This all too serious joke has steadily gained traction among the self anointed cognoscenti.
Probably one reason they think “Hope®” it will work is because it is “legal”.
We don’t make the loopholes. We just find them. The Treasury can’t print money on its own, because the money supply is supposed to be the strict purview of the Federal Reserve … but that might not be quite so strict after all, thanks to a coin-sized exception. Congress passed a law in 1997, later amended in 2000, that gives the Secretary of the Treasury the authority to mint platinum coins, and only platinum coins, in whatever denomination and quantity he or she wants. That could be $100, or $1,000, or … $1 trillion.
And we know that Congress has the power “to coin money and regulate the value thereof”, right?
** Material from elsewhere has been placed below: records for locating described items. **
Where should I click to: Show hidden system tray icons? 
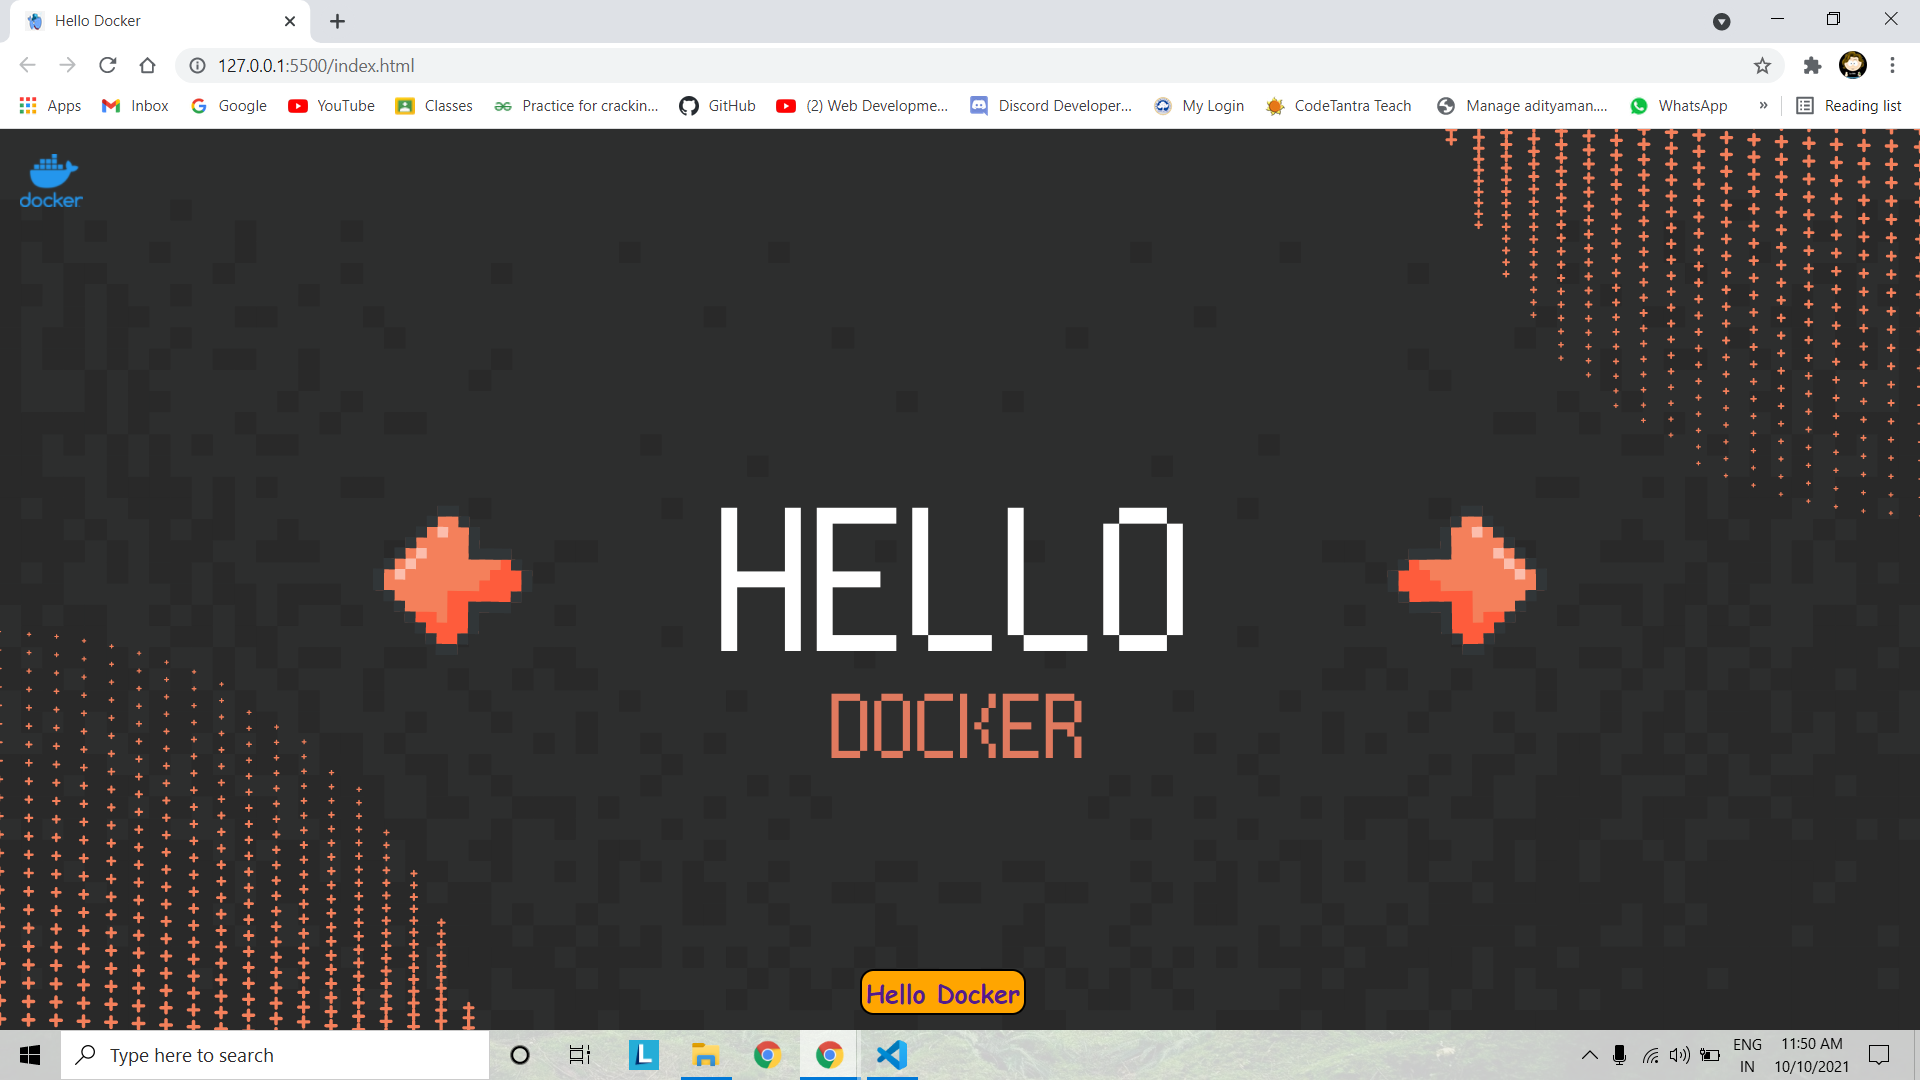click(1589, 1055)
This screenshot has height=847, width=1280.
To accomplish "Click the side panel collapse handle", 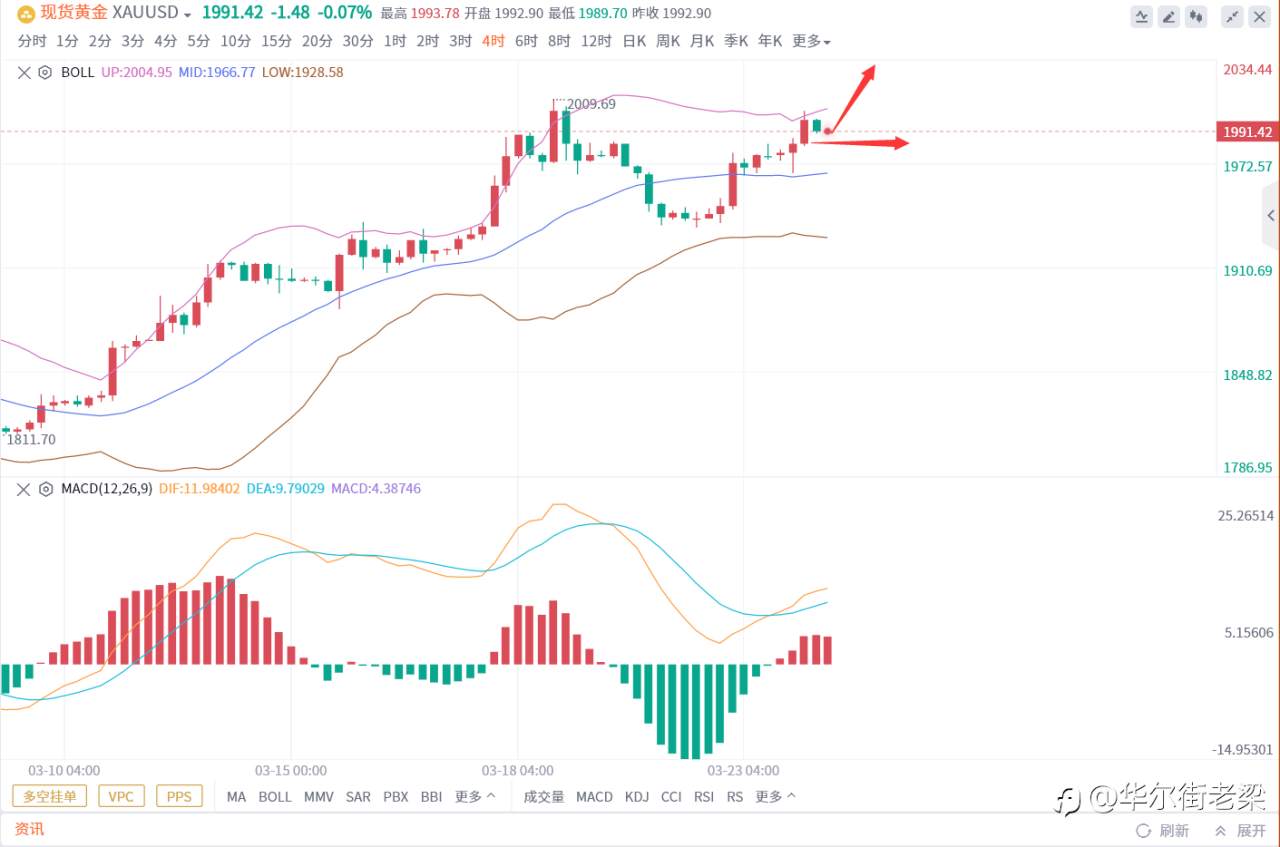I will coord(1271,215).
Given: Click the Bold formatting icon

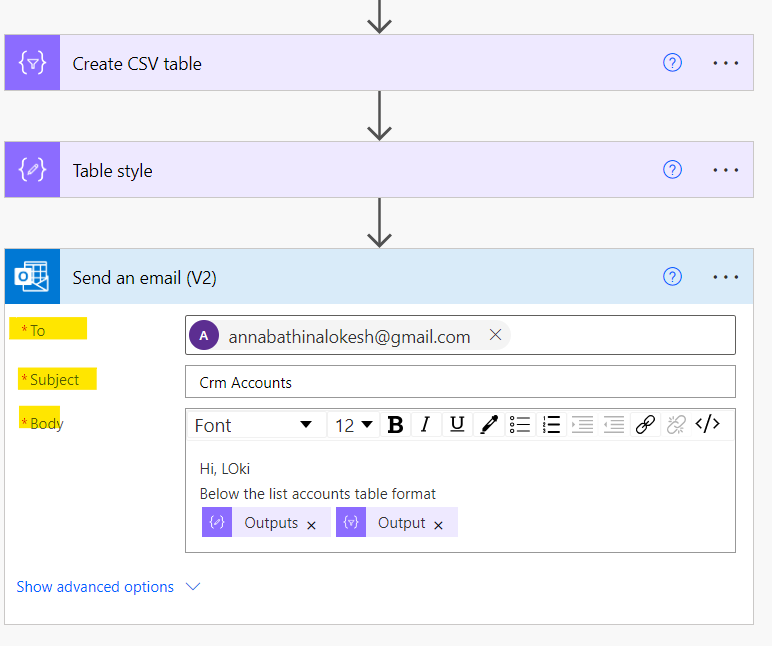Looking at the screenshot, I should pyautogui.click(x=395, y=424).
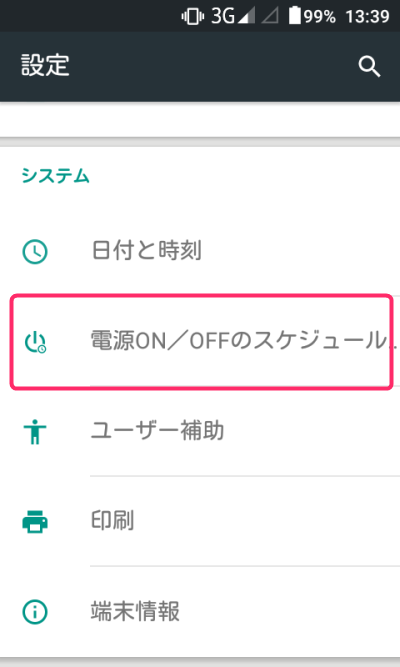Tap the second empty SIM signal icon

coord(270,16)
The Constitution says so, right?
This is why I obsess about the meaning of “regulate”. Regulate does not mean dictate or direct, it means to make regular, to standardize.
This is what regulating the value of coin looks like. (my bold)
On April 2, 1792, U.S. Secretary of the TreasuryAlexander Hamilton reported to Congress the precise amount of silver found in Spanish milled dollar coins in common use in the States. As a result, the United States dollar was defined[12] as a unit of weight equaling 371 4/16th grains (24.057 grams) of pure silver, or 416 grains of standard silver (standard silver being defined as 1,485 parts fine silver to 179 parts alloy).[13] It was specified that the “money of account” of the United States should be expressed in those same “dollars” or parts thereof.
Contrary to the quoted link from Atlantic, it is the Constitution, not the Federal Reserve System, that prevents the Treasury from printing money. After their experience with the Continental Dollar, in the Constitution of 1787 they deliberately gave Congress only the power to coin money.
“Some think that the rebel bills depreciated because people lost confidence in them or because they were not backed by tangible assets,” writes financial historian Robert E. Wright. “Not so. There were simply too many of them.”[12] Congress and the states lacked the will or the means to retire the bills from circulation through taxation or the sale of bonds.[13]
Sound familiar? Unable to find buyers for all of the bonds the Treasury is exchanging for spending money, the Fed System has purchased $1.676 trillion of them with newly created dollars. Once again we cannot retire ‘paper’ money from circulation by either taxation or selling bonds. There were too many Continental dollars because they were not backed by tangible assets. The post 1787 dollar was a unit of weight, not an arbitrary number. Regulating the value meant making all coins the same weight of metal per dollar of value.
The trillion dollar coin idea will not fit the Constitution but with the judicial consensus being that “regulate”, instead of “to make regular”, means “exercise dictatorial control over”, then why not “regulate” that the coin is worth a trillion?
A trillion dollar coin. Is this what he meant by “Hope® and Change”. Got to admit, sometimes this collapse is entertaining. If you like dark comedy.